Entries taken from a collection
===
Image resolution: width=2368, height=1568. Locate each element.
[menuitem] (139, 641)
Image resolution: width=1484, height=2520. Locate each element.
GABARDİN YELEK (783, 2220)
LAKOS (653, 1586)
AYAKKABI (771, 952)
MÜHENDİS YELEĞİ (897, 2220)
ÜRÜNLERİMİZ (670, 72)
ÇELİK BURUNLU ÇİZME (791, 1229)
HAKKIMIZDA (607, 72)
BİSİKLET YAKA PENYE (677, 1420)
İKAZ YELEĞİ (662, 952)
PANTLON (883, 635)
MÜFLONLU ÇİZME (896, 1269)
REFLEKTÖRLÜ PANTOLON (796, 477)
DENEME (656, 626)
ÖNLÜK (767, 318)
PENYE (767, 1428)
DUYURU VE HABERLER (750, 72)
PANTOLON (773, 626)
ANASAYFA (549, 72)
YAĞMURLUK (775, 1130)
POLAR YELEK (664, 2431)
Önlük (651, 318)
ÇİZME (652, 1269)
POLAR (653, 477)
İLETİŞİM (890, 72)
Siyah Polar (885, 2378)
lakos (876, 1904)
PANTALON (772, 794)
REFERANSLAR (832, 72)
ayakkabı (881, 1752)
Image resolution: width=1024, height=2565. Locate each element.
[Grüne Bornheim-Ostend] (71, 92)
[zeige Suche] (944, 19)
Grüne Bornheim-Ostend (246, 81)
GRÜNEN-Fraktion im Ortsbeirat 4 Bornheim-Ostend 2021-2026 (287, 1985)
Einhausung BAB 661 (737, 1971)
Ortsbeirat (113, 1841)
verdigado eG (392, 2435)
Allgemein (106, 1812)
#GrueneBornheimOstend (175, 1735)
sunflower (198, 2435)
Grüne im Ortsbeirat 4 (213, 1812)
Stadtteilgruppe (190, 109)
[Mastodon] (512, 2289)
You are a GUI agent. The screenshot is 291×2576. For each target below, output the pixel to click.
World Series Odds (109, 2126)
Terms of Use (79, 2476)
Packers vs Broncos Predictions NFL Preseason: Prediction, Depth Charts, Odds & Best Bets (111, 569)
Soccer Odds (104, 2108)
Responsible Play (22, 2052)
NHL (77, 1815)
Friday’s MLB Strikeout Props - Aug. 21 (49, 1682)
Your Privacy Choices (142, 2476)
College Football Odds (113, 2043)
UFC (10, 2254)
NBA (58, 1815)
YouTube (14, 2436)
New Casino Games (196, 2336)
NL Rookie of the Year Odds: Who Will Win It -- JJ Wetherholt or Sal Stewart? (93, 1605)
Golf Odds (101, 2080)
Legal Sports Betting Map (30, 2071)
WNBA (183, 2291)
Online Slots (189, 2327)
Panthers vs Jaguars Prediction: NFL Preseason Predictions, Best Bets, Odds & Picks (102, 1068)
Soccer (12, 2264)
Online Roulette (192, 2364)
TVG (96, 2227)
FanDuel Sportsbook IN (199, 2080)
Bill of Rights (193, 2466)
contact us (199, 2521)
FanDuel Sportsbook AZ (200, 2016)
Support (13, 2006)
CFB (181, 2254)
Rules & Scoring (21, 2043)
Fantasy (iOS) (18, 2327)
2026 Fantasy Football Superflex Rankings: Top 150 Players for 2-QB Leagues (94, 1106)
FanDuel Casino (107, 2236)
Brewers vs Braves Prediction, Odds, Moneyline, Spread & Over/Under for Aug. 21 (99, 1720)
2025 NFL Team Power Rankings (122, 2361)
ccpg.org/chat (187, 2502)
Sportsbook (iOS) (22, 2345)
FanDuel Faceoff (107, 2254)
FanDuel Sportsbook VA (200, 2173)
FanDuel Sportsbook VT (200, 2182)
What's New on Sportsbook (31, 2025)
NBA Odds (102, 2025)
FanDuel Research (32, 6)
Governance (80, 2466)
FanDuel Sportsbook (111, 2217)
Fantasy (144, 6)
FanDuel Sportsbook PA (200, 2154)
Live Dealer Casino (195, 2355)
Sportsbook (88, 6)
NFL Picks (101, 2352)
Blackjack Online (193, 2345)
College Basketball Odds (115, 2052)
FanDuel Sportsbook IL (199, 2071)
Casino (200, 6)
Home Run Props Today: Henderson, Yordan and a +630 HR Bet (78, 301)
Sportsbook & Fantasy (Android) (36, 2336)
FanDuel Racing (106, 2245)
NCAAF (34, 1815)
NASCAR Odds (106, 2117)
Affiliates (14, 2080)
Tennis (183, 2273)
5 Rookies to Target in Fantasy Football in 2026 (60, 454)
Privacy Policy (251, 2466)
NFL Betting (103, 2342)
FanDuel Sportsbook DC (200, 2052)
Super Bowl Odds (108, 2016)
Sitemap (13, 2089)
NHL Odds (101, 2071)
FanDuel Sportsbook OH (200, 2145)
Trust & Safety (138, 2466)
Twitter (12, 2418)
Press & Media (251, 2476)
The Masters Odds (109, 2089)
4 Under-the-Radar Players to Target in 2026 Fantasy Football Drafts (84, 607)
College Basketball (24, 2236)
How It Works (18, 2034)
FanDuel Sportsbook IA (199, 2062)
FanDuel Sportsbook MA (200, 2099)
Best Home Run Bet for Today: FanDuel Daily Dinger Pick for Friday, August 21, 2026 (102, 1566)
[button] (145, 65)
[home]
===
* _EXERCISE INSTRUCTIONS_
Give back every line of the data exactly as it was written.

* _TASK RESPONSE_
Image resolution: width=2368, height=1568. Locate each element.
[menuitem] (139, 641)
Image resolution: width=1484, height=2520. Locate each element.
GABARDİN YELEK (783, 2220)
LAKOS (653, 1586)
AYAKKABI (771, 952)
MÜHENDİS YELEĞİ (897, 2220)
ÜRÜNLERİMİZ (670, 72)
ÇELİK BURUNLU ÇİZME (791, 1229)
HAKKIMIZDA (607, 72)
BİSİKLET YAKA PENYE (677, 1420)
İKAZ YELEĞİ (662, 952)
PANTLON (883, 635)
MÜFLONLU ÇİZME (896, 1269)
REFLEKTÖRLÜ PANTOLON (796, 477)
DENEME (656, 626)
ÖNLÜK (767, 318)
PENYE (767, 1428)
DUYURU VE HABERLER (750, 72)
PANTOLON (773, 626)
ANASAYFA (549, 72)
YAĞMURLUK (775, 1130)
POLAR YELEK (664, 2431)
Önlük (651, 318)
ÇİZME (652, 1269)
POLAR (653, 477)
İLETİŞİM (890, 72)
Siyah Polar (885, 2378)
lakos (876, 1904)
PANTALON (772, 794)
REFERANSLAR (832, 72)
ayakkabı (881, 1752)
Image resolution: width=1024, height=2565. Locate each element.
[Grüne Bornheim-Ostend] (71, 92)
[zeige Suche] (944, 19)
Grüne Bornheim-Ostend (246, 81)
GRÜNEN-Fraktion im Ortsbeirat 4 Bornheim-Ostend 2021-2026 (287, 1985)
Einhausung BAB 661 (737, 1971)
Ortsbeirat (113, 1841)
verdigado eG (392, 2435)
Allgemein (106, 1812)
#GrueneBornheimOstend (175, 1735)
sunflower (198, 2435)
Grüne im Ortsbeirat 4 (213, 1812)
Stadtteilgruppe (190, 109)
[Mastodon] (512, 2289)
You are a GUI agent. The screenshot is 291×2576. For each target below, output the pixel to click.
World Series Odds (109, 2126)
Terms of Use (79, 2476)
Packers vs Broncos Predictions NFL Preseason: Prediction, Depth Charts, Odds & Best Bets (111, 569)
Soccer Odds (104, 2108)
Responsible Play (22, 2052)
NHL (77, 1815)
Friday’s MLB Strikeout Props - Aug. 21 (49, 1682)
Your Privacy Choices (142, 2476)
College Football Odds (113, 2043)
UFC (10, 2254)
NBA (58, 1815)
YouTube (14, 2436)
New Casino Games (196, 2336)
NL Rookie of the Year Odds: Who Will Win It -- JJ Wetherholt or Sal Stewart? (93, 1605)
Golf Odds (101, 2080)
Legal Sports Betting Map (30, 2071)
WNBA (183, 2291)
Online Slots (189, 2327)
Panthers vs Jaguars Prediction: NFL Preseason Predictions, Best Bets, Odds & Picks (102, 1068)
Soccer (12, 2264)
Online Roulette (192, 2364)
TVG (96, 2227)
FanDuel Sportsbook IN (199, 2080)
Bill of Rights (193, 2466)
contact us (199, 2521)
FanDuel Sportsbook AZ (200, 2016)
Support (13, 2006)
CFB (181, 2254)
Rules & Scoring (21, 2043)
Fantasy (iOS) (18, 2327)
2026 Fantasy Football Superflex Rankings: Top 150 Players for 2-QB Leagues (94, 1106)
FanDuel Casino (107, 2236)
Brewers vs Braves Prediction, Odds, Moneyline, Spread & Over/Under for Aug. 21 (99, 1720)
2025 NFL Team Power Rankings (122, 2361)
ccpg.org/chat (187, 2502)
Sportsbook (iOS) (22, 2345)
FanDuel Faceoff (107, 2254)
FanDuel Sportsbook VA (200, 2173)
FanDuel Sportsbook VT (200, 2182)
What's New on Sportsbook (31, 2025)
NBA Odds (102, 2025)
FanDuel Research (32, 6)
Governance (80, 2466)
FanDuel Sportsbook (111, 2217)
Fantasy (144, 6)
FanDuel Sportsbook PA (200, 2154)
Live Dealer Casino (195, 2355)
Sportsbook (88, 6)
NFL Picks (101, 2352)
Blackjack Online (193, 2345)
College Basketball Odds (115, 2052)
FanDuel Sportsbook IL (199, 2071)
Casino (200, 6)
Home Run Props Today: Henderson, Yordan and a +630 HR Bet (78, 301)
Sportsbook & Fantasy (Android) (36, 2336)
FanDuel Racing (106, 2245)
NCAAF (34, 1815)
NASCAR Odds (106, 2117)
Affiliates (14, 2080)
Tennis (183, 2273)
5 Rookies to Target in Fantasy Football in 2026 (60, 454)
Privacy Policy (251, 2466)
NFL Betting (103, 2342)
FanDuel Sportsbook DC (200, 2052)
Super Bowl Odds (108, 2016)
Sitemap (13, 2089)
NHL Odds (101, 2071)
FanDuel Sportsbook OH (200, 2145)
Trust & Safety (138, 2466)
Twitter (12, 2418)
Press & Media (251, 2476)
The Masters Odds (109, 2089)
4 Under-the-Radar Players to Target in 2026 Fantasy Football Drafts (84, 607)
College Basketball (24, 2236)
How It Works (18, 2034)
FanDuel Sportsbook IA (199, 2062)
FanDuel Sportsbook MA (200, 2099)
Best Home Run Bet for Today: FanDuel Daily Dinger Pick for Friday, August 21, 2026 (102, 1566)
[button] (145, 65)
[home]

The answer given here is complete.